TASK INSTRUCTIONS - Wherever the word "under" appears in a line below, that line counts; report the total number of such lines only.
*** Block opens ***
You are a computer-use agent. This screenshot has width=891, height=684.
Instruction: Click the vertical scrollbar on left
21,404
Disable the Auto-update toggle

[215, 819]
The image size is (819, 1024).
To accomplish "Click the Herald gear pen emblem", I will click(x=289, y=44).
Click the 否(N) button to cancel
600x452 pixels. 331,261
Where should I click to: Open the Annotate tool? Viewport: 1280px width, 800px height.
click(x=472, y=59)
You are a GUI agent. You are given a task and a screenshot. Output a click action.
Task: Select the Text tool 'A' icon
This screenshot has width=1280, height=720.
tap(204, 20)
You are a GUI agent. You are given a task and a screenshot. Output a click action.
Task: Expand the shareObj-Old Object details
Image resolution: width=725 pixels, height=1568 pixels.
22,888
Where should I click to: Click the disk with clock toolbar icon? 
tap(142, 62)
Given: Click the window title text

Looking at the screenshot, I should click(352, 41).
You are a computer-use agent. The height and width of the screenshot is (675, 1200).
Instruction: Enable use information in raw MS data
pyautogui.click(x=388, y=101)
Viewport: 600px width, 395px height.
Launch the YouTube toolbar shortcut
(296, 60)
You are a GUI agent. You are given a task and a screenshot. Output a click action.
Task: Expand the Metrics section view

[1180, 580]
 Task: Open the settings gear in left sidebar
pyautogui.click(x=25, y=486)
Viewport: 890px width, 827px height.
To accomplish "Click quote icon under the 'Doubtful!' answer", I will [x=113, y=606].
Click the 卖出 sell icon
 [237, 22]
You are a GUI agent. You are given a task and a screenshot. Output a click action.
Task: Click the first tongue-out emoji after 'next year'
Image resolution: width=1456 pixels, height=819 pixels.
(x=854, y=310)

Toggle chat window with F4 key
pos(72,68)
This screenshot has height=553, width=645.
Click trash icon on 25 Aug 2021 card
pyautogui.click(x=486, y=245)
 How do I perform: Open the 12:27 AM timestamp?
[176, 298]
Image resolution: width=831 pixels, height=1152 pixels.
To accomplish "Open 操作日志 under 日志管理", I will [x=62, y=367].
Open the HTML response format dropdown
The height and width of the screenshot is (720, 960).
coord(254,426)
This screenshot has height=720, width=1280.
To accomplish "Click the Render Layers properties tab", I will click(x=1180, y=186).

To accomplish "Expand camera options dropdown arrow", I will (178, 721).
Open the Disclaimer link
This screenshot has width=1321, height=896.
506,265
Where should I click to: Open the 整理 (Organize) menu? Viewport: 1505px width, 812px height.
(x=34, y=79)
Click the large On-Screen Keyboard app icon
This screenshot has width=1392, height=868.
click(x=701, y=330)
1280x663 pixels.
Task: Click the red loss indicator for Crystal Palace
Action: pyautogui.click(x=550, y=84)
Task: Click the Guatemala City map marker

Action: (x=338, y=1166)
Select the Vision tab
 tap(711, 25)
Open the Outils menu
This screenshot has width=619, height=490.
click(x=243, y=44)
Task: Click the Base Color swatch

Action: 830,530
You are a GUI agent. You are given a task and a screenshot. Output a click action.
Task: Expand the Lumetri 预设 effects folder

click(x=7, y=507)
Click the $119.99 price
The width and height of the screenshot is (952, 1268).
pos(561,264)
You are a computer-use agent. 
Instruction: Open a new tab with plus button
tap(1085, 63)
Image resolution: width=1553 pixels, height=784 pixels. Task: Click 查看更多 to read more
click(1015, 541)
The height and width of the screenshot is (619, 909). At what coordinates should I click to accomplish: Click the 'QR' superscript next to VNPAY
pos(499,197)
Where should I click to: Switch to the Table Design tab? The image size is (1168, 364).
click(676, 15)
*** Block closes ***
RESULT OF THIS TASK - 2